# [WHAT YOU SHOULD DO]
Print the whole listing, keeping every line exactly as given.

THE DATA START

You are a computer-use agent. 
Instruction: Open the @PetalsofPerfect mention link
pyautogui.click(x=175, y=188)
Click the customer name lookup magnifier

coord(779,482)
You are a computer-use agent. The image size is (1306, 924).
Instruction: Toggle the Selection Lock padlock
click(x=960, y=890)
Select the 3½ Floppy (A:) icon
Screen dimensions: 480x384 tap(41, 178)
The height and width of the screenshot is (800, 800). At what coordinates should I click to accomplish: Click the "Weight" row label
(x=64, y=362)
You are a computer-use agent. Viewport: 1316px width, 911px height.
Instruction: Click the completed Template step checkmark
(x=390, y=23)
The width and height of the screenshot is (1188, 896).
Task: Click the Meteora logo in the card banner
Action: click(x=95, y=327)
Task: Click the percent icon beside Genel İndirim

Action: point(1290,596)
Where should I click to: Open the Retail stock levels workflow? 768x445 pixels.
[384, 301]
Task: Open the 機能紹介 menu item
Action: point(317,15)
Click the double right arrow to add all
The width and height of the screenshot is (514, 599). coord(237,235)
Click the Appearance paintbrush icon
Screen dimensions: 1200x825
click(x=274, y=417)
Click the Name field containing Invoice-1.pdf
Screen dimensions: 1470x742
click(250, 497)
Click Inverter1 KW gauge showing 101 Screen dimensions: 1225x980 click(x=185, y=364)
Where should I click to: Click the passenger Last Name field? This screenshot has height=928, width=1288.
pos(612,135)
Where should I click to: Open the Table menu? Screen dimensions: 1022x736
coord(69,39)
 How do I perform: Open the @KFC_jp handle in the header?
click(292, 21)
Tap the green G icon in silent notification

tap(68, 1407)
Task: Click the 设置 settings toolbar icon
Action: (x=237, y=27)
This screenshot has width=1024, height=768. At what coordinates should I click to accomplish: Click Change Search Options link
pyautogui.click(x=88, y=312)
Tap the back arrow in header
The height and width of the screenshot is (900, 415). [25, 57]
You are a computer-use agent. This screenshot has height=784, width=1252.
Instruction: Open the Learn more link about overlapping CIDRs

THE DATA END

# [RESPONSE AREA]
You are a computer-use agent. 
Instruction: Open the @PetalsofPerfect mention link
pyautogui.click(x=175, y=188)
Click the customer name lookup magnifier

coord(779,482)
You are a computer-use agent. The image size is (1306, 924).
Instruction: Toggle the Selection Lock padlock
click(x=960, y=890)
Select the 3½ Floppy (A:) icon
Screen dimensions: 480x384 tap(41, 178)
The height and width of the screenshot is (800, 800). At what coordinates should I click to accomplish: Click the "Weight" row label
(x=64, y=362)
You are a computer-use agent. Viewport: 1316px width, 911px height.
Instruction: Click the completed Template step checkmark
(x=390, y=23)
The width and height of the screenshot is (1188, 896).
Task: Click the Meteora logo in the card banner
Action: click(x=95, y=327)
Task: Click the percent icon beside Genel İndirim

Action: point(1290,596)
Where should I click to: Open the Retail stock levels workflow? 768x445 pixels.
[384, 301]
Task: Open the 機能紹介 menu item
Action: point(317,15)
Click the double right arrow to add all
The width and height of the screenshot is (514, 599). coord(237,235)
Click the Appearance paintbrush icon
Screen dimensions: 1200x825
click(x=274, y=417)
Click the Name field containing Invoice-1.pdf
Screen dimensions: 1470x742
click(250, 497)
Click Inverter1 KW gauge showing 101 Screen dimensions: 1225x980 click(x=185, y=364)
Where should I click to: Click the passenger Last Name field? This screenshot has height=928, width=1288.
pos(612,135)
Where should I click to: Open the Table menu? Screen dimensions: 1022x736
coord(69,39)
 How do I perform: Open the @KFC_jp handle in the header?
click(292, 21)
Tap the green G icon in silent notification

tap(68, 1407)
Task: Click the 设置 settings toolbar icon
Action: (x=237, y=27)
This screenshot has width=1024, height=768. At what coordinates should I click to accomplish: Click Change Search Options link
pyautogui.click(x=88, y=312)
Tap the back arrow in header
The height and width of the screenshot is (900, 415). [25, 57]
You are a computer-use agent. This screenshot has height=784, width=1252.
Instruction: Open the Learn more link about overlapping CIDRs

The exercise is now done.